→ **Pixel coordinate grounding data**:
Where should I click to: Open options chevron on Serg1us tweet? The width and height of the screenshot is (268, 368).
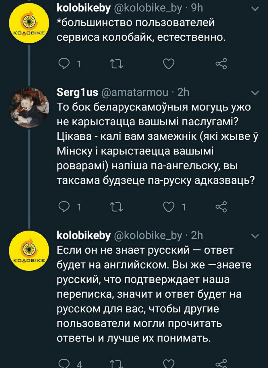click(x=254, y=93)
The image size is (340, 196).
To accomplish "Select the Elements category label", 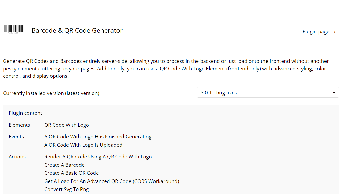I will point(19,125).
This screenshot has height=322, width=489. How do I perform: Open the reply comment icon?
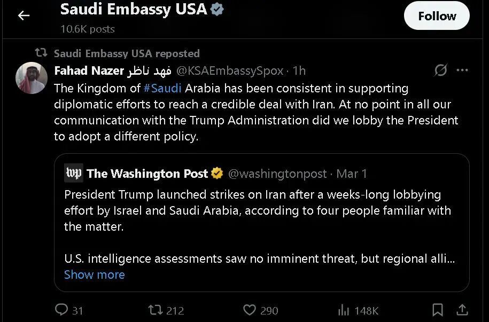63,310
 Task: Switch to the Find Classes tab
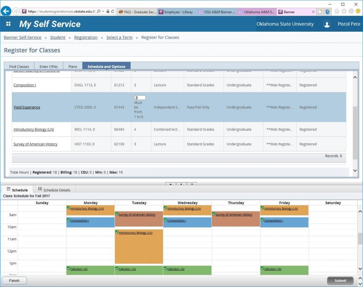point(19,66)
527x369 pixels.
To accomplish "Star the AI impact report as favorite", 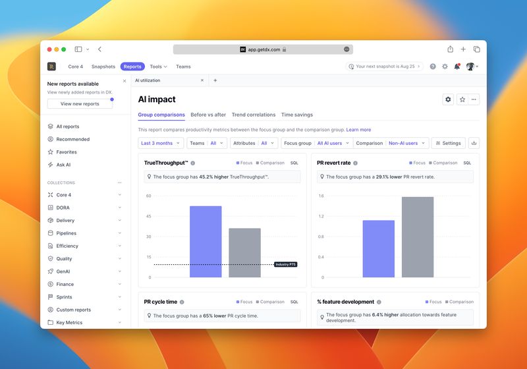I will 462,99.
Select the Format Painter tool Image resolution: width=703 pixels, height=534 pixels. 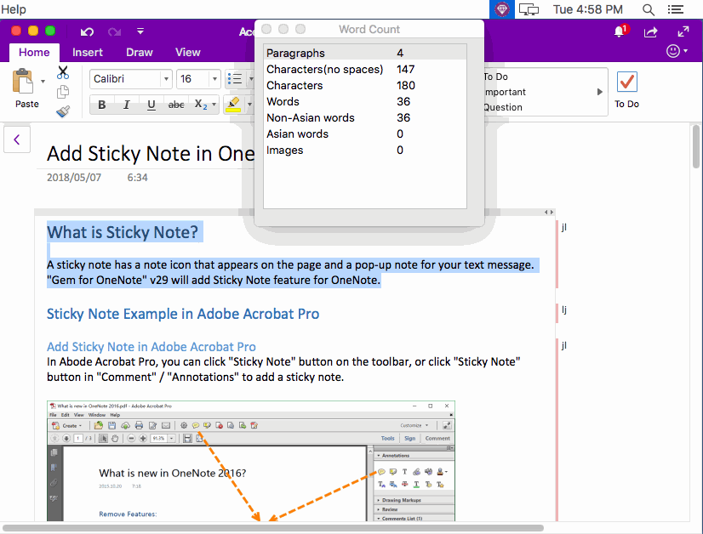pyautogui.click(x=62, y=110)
...
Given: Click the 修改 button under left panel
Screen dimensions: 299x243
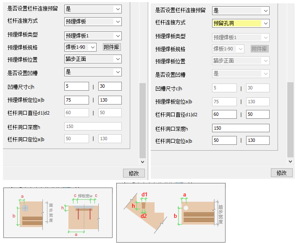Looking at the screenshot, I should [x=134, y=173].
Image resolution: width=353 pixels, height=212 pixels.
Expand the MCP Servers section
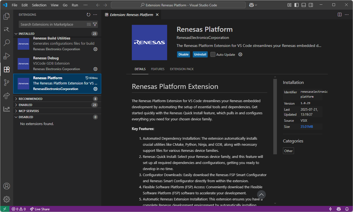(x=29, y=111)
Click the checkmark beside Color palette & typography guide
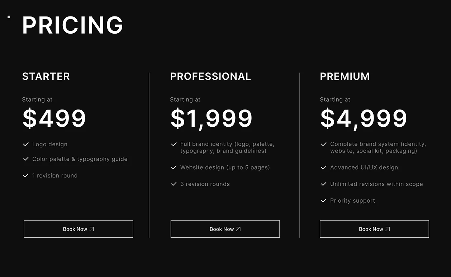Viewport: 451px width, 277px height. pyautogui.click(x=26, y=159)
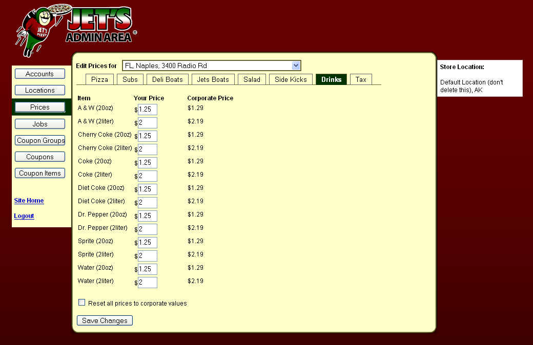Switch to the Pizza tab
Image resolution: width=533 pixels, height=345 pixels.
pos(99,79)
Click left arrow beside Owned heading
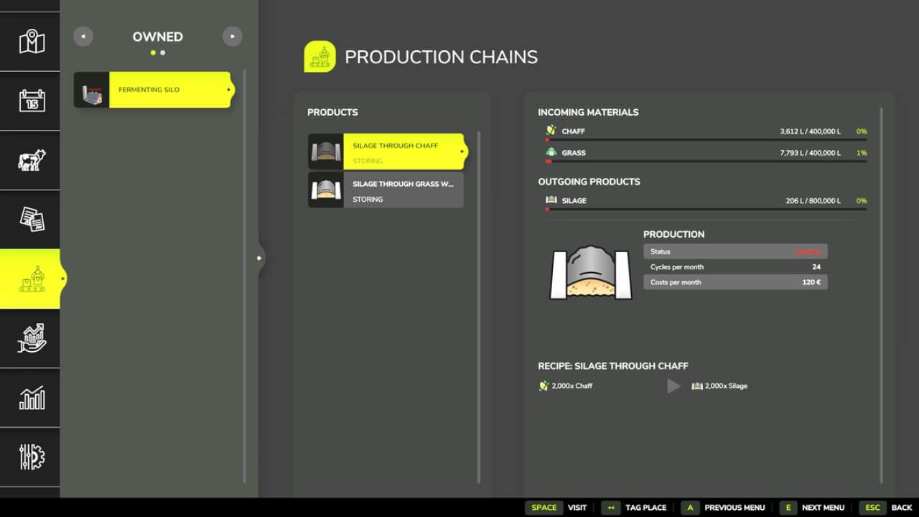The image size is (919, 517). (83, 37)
--
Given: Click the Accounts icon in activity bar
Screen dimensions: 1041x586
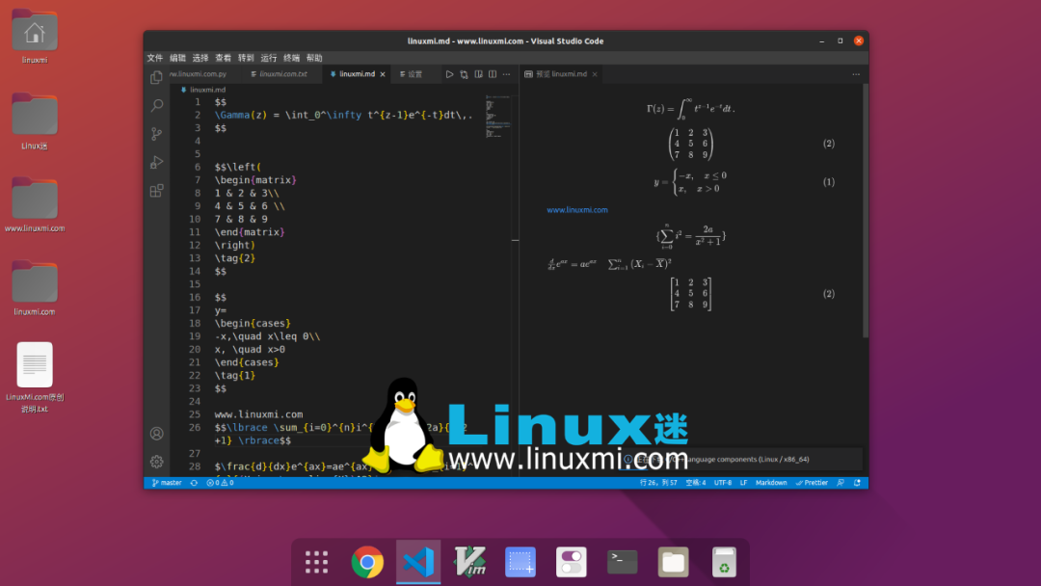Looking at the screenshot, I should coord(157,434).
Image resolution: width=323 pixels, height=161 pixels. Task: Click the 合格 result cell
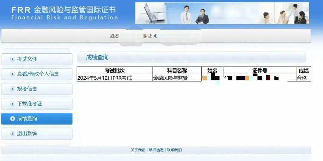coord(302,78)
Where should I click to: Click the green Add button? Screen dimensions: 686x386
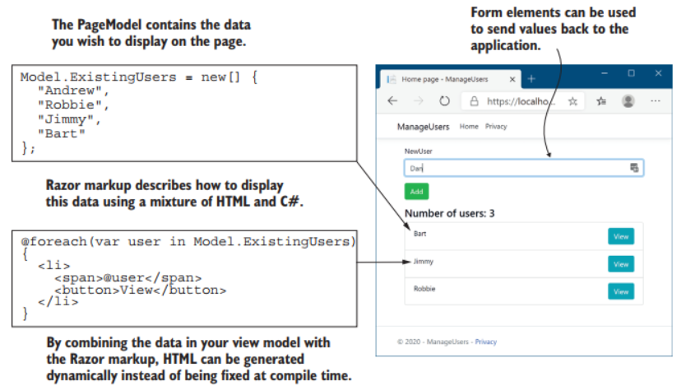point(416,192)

→ **TASK TO CARRY OUT**: Display each line of the data where "Given" occurs.

→ **RESPONSE**:
Given: Click the 修改 button under left panel
Given: Click the Accounts icon in activity bar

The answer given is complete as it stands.